Professor Drucker draws the reader’s attention to the fact that “management” and “business management” are not the same thing. This is logical and seems intuitive to everyone, but we should not forget that the author himself was at the origins of modern views on management. In addition, he saw a technological breakthrough at the turn of the century and echoes of previous industrial revolutions. Let us recall that Drucker was born in 1909 in the capital of the Austro-Hungarian Empire, and died in 2005 in California. His time was filled with many trials. And he knew in practice what incompetent management leads to. And not only in business.
“…The idea that management is business management still exists. Therefore, it is important to declare, as loudly as possible, that management is not business management in the same way that, say, medicine is not obstetrics,” Drucker explains with examples.
The two main approaches to management with obvious differences according to Drucker are the theses:
– There is one correct organizational structure and one correct way to manage personnel;
— There is no single correct organizational structure. There are different structures that can (and should) be used for specific results.
As you might guess, the entire book is devoted to arguing for the second approach. “It became obvious that the organizational structure is not an end in itself. This is a tool with which you can increase the productivity of collaborative work among employees.

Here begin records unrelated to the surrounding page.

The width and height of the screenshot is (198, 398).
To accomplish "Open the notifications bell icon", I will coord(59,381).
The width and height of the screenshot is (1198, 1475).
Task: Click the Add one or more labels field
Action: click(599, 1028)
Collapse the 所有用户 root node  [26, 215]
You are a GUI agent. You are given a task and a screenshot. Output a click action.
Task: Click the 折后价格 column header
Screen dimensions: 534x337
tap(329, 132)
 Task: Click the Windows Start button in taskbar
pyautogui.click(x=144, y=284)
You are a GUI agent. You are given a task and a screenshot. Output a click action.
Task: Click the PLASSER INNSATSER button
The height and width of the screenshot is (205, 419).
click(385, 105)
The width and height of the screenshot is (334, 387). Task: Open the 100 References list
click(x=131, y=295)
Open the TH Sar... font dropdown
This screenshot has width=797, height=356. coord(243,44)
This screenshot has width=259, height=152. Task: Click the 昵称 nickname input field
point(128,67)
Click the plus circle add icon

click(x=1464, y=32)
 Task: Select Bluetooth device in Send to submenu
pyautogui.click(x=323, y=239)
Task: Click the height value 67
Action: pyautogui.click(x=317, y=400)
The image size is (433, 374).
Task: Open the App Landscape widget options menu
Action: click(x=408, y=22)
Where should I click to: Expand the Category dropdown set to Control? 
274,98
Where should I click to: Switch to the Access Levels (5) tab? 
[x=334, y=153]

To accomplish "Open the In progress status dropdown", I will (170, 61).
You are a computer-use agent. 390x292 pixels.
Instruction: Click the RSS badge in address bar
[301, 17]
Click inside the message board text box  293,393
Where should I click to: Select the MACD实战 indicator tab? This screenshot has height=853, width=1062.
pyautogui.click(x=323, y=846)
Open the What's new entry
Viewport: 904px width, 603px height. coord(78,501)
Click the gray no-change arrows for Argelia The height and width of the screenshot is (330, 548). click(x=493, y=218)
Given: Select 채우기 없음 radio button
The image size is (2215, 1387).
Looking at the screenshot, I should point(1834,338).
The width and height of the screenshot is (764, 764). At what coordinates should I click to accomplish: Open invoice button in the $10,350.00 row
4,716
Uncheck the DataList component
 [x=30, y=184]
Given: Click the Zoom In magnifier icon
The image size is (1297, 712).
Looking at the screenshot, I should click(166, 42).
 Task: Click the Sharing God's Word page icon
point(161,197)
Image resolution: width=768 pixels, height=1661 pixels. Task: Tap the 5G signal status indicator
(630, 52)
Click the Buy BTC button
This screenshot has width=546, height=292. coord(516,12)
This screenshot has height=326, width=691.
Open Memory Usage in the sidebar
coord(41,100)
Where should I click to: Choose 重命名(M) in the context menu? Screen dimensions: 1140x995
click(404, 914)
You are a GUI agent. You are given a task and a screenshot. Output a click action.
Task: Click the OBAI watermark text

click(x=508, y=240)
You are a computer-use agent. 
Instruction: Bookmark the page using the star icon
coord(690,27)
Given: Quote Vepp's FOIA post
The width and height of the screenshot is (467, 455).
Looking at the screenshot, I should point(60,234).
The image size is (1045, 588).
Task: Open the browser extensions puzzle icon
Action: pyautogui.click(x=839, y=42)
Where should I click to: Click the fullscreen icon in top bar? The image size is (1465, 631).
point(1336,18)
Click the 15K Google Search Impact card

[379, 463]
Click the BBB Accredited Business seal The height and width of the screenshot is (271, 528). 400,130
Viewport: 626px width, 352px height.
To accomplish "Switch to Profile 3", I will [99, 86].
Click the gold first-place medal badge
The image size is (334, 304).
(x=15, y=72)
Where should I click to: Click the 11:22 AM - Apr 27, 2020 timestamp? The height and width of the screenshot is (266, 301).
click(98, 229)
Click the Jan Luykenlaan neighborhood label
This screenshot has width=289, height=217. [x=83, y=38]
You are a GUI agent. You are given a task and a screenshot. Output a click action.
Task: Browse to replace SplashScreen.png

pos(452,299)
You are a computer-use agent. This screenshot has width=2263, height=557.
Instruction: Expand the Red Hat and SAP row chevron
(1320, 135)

In this capacity, any organizational structure is suitable for solving certain problems in certain conditions and at certain times,” writes Peter Drucker.
And despite the necessary subtleties and differences in the management of companies, there is still something fundamental and common. Open notebooks and write.
90% of enterprise problems are the same
“The heads of all organizations devote approximately the same amount of time to solving the personal problems of their employees, and the personal problems of employees of different organizations also differ little. Generally speaking, about 90 percent of all organizational problems are the same. <...> In every organization – no matter whether commercial or non-profit – management only in these 10 percent reflects the specifics of the organization’s mission, its special culture, history and terminology,” writes the professor, making it easier for everyone to understand management secrets.
Principles of organizations
Again, with all the diversity of tasks, the principles of organizations are also the same. This:
— transparency (employees must understand where they work),
— the presence of a manager who makes final decisions in the area of his responsibilities, and a person who takes leadership in crisis situations,
– Every worker should have only one boss.
To these principles, Peter Drucker adds: “The number of layers should be minimal—in other words, the organization should be as “flat” as possible, if only because, according to information theory, “each additional link doubles the interference and halves the value of the message.” Perhaps everyone should know about this well-known secret of information theory.
The employee’s place in the organization system
According to Drucker’s theory, each specialist should have the opportunity to work simultaneously in several structures of the organization. For example, so that he performs some of his responsibilities as part of a team, and a number of others as part of the governing body. For this, it is important for the employee to be part of something larger: an association, a trade union. All these are tools that a competent manager should use.
What is it for
Business management is about results outside the organization, efficiency inside and… innovation. The world is changing – needs are changing. Behind them are products. This is how humanity has come to the point where intellectual labor has become the main resource for companies.